Reproduce word for word the rows from the line containing "Click the horizontal" through the end of the records.

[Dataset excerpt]
* BEGIN *
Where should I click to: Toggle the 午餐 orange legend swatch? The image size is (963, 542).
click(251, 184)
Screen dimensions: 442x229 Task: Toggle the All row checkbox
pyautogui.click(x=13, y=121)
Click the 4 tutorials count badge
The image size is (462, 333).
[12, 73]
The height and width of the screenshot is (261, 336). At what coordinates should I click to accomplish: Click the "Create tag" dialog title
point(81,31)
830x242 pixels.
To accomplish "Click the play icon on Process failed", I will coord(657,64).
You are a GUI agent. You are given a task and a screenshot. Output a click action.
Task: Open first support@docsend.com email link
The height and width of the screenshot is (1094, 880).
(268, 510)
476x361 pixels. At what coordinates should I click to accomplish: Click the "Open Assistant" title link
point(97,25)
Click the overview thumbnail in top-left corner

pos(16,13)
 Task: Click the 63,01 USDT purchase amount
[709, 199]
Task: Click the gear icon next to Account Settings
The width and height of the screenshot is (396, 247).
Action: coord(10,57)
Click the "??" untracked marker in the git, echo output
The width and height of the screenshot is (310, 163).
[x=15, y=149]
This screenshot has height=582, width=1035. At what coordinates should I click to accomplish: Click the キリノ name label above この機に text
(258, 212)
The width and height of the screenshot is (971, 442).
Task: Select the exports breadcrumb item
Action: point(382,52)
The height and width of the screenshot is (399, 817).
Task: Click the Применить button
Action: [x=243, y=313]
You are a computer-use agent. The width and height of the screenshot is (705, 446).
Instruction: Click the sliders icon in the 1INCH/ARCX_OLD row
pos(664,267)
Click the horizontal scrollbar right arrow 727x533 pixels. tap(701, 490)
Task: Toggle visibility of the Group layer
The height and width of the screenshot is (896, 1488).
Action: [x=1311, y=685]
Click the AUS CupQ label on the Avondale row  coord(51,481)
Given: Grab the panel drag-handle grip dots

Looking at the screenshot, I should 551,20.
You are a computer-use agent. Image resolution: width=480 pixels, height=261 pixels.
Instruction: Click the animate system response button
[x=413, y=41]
* END *
The answer |
Click the horizontal scrollbar right arrow 727x533 pixels. tap(701, 490)
Task: Toggle visibility of the Group layer
The height and width of the screenshot is (896, 1488).
Action: [x=1311, y=685]
Click the AUS CupQ label on the Avondale row  coord(51,481)
Given: Grab the panel drag-handle grip dots

Looking at the screenshot, I should 551,20.
You are a computer-use agent. Image resolution: width=480 pixels, height=261 pixels.
Instruction: Click the animate system response button
[x=413, y=41]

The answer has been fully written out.